**REQUIRED ACTION**
A single number is required: how many lines in the entries hold the word "Given".

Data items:
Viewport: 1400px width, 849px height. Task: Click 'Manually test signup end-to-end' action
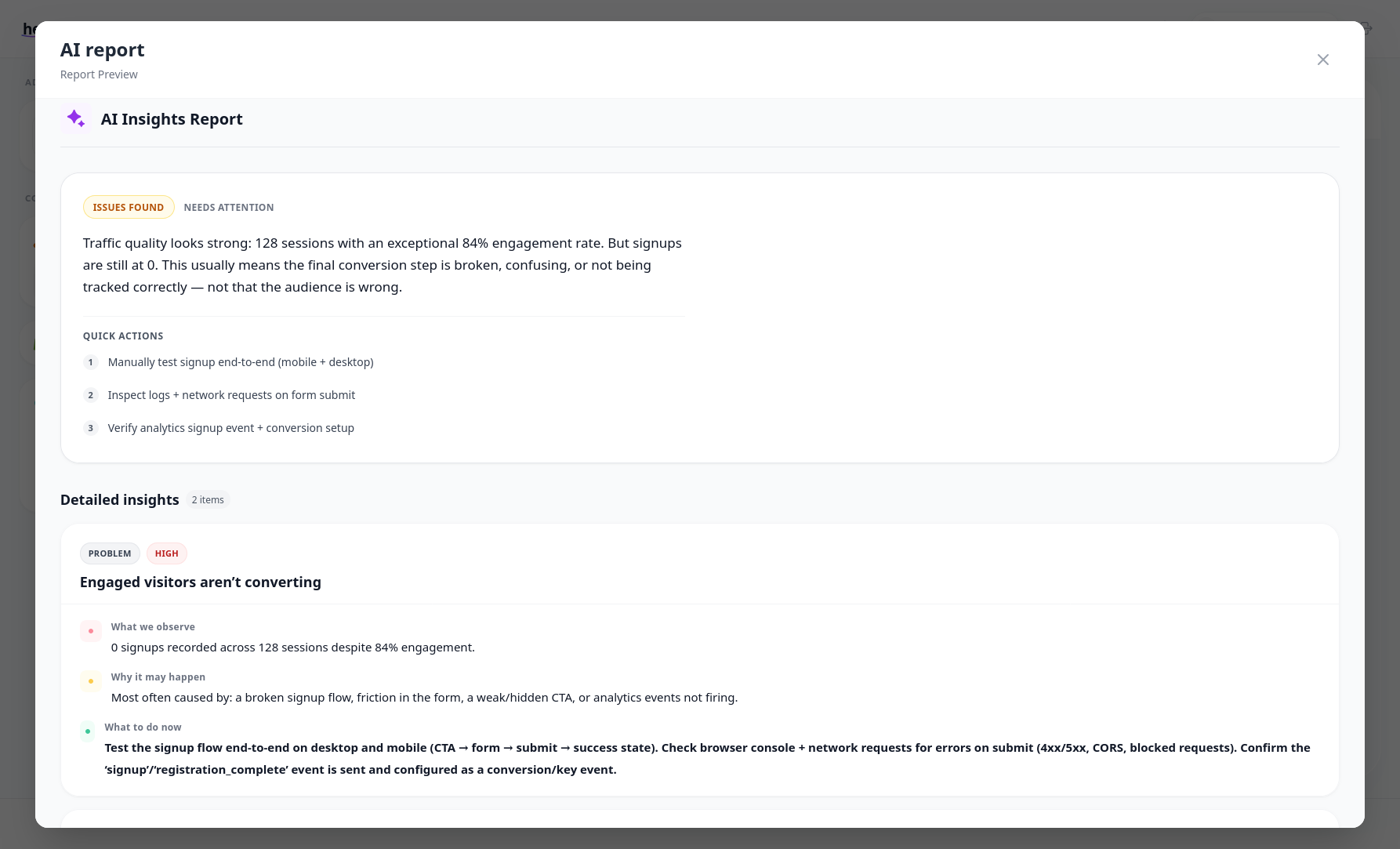(241, 362)
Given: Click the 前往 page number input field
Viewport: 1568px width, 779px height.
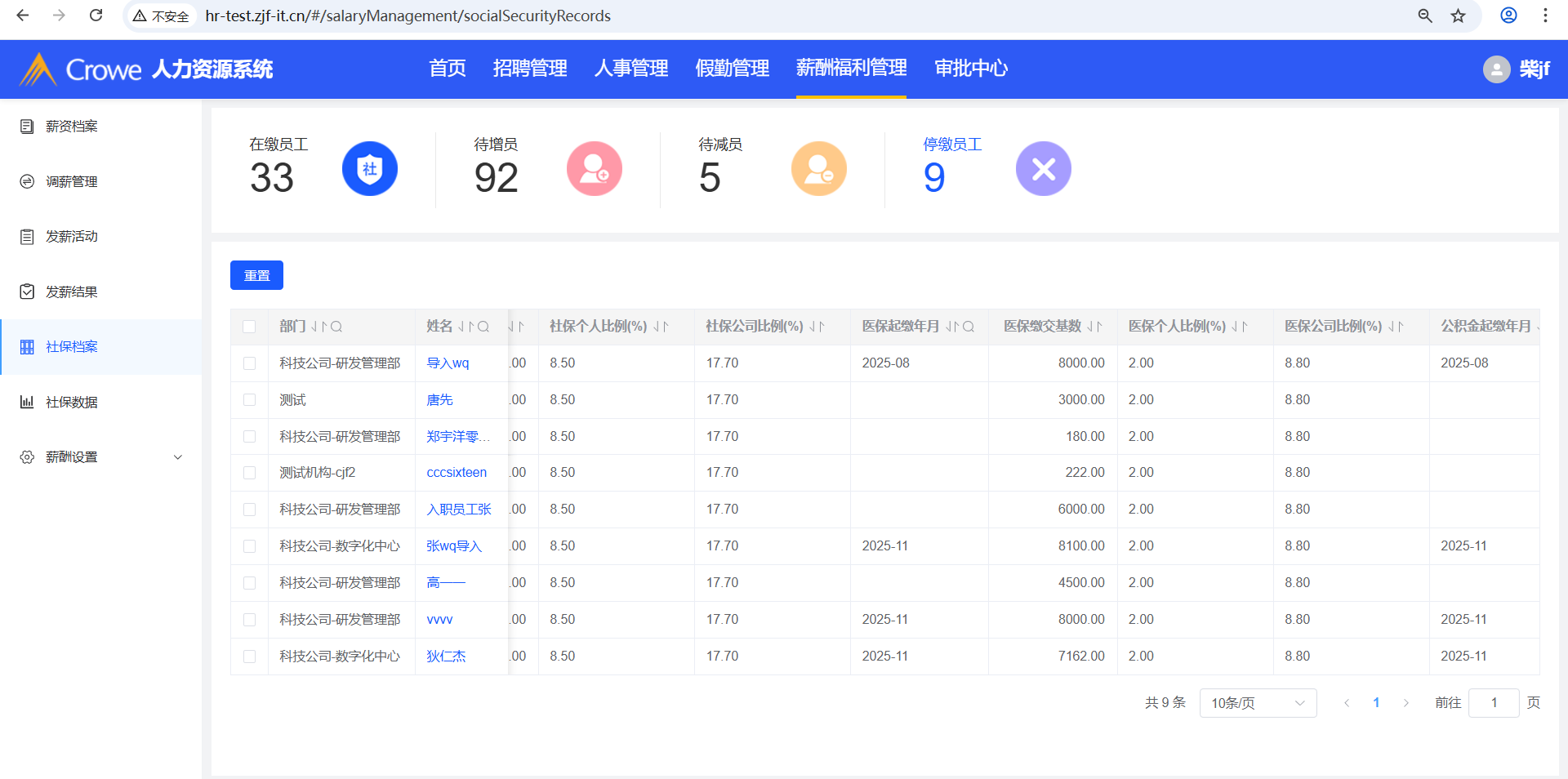Looking at the screenshot, I should click(1493, 703).
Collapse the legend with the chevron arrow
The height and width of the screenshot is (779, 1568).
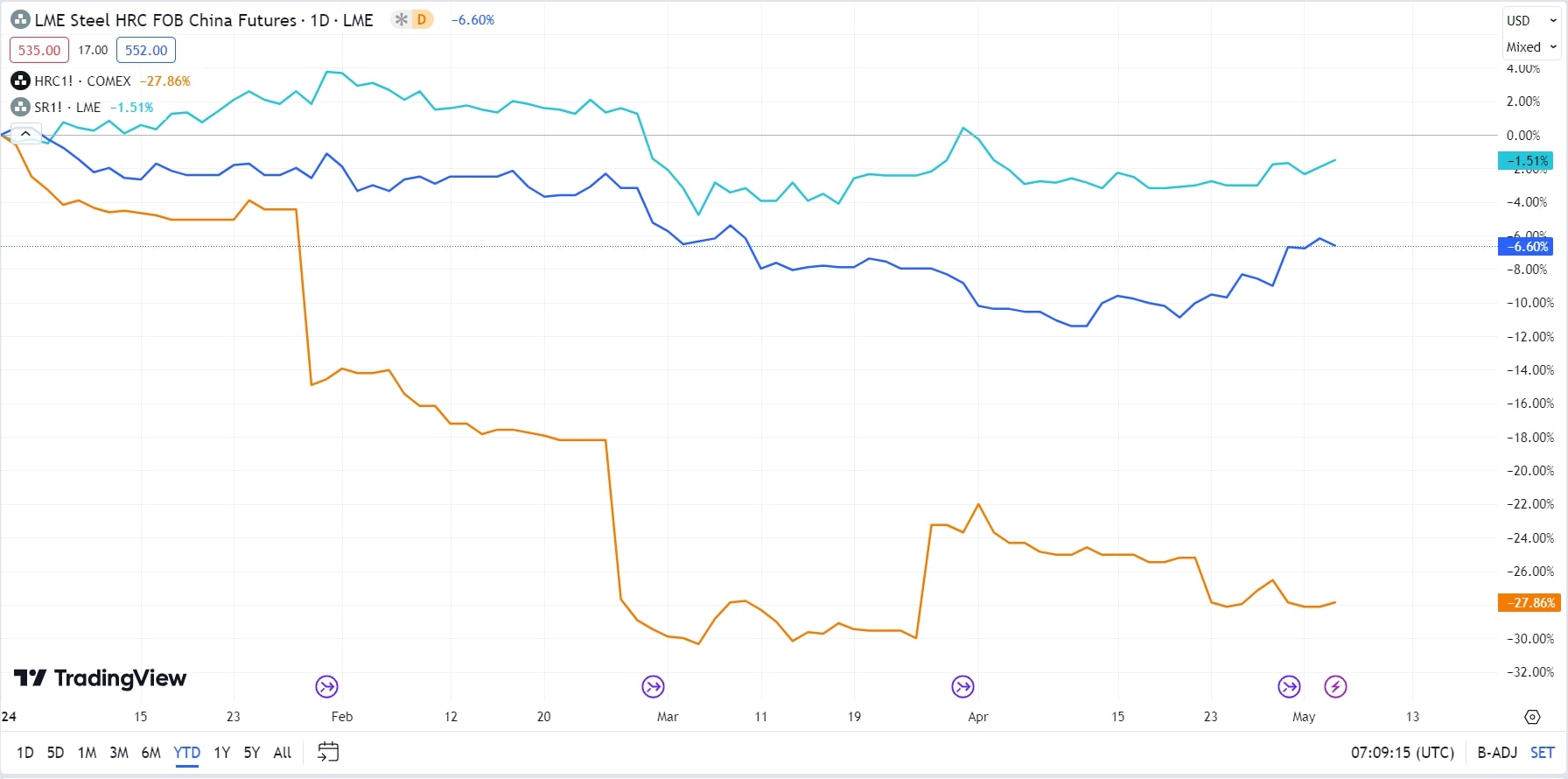coord(24,133)
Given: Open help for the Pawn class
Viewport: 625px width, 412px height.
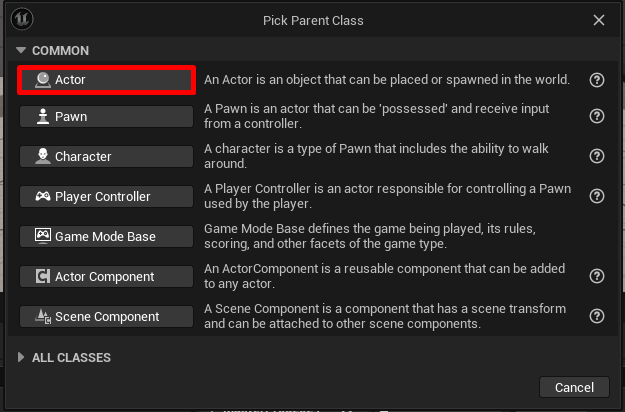Looking at the screenshot, I should click(597, 116).
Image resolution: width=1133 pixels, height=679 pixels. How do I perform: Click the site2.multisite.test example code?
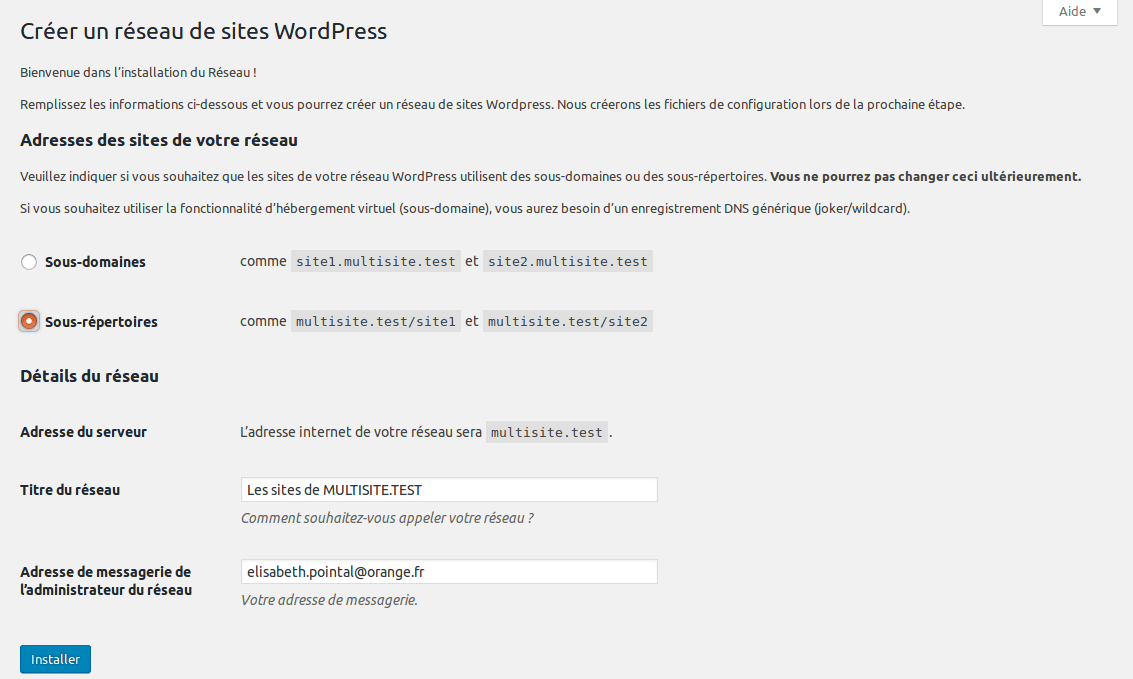(567, 262)
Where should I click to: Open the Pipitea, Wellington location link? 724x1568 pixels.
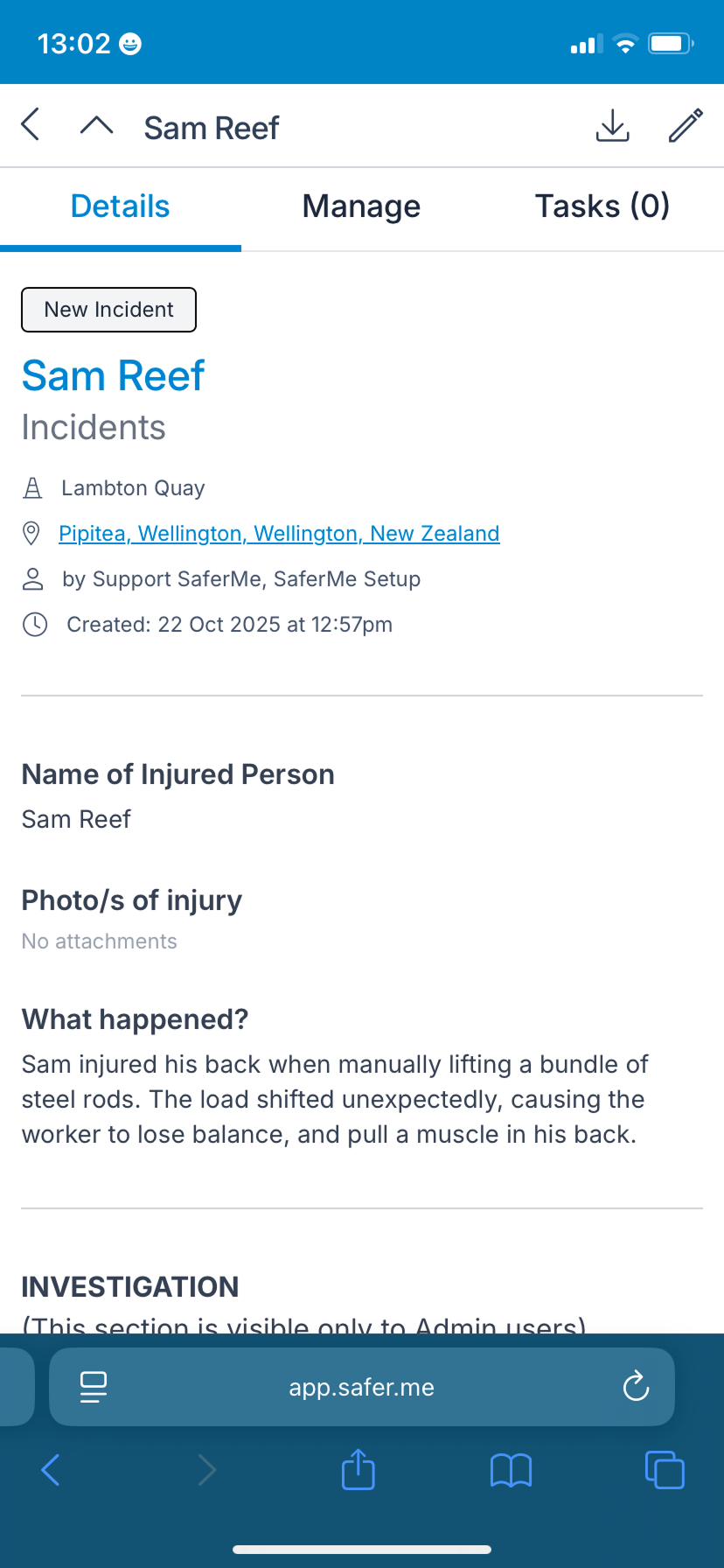(x=279, y=533)
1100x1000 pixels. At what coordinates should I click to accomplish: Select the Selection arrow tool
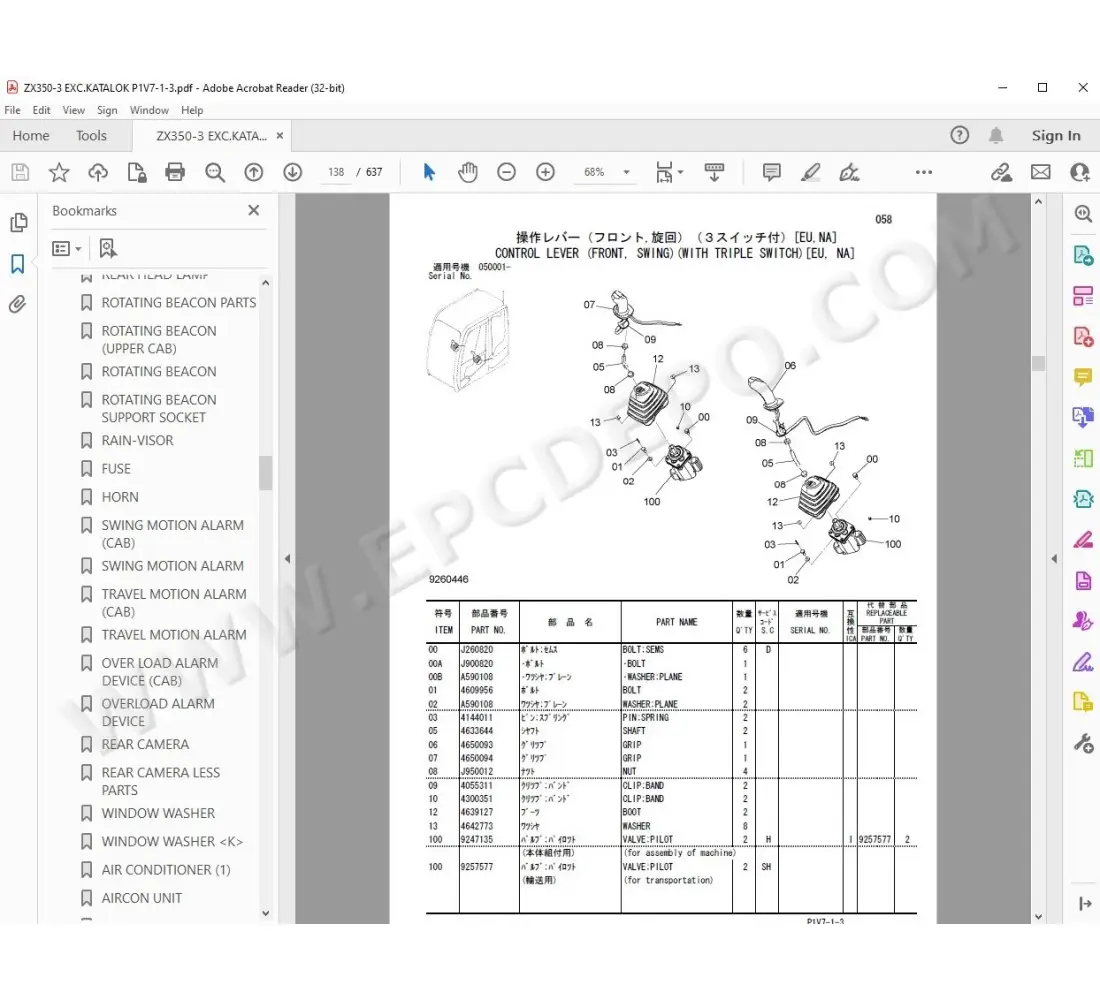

**SOLVED EXERCISE**
2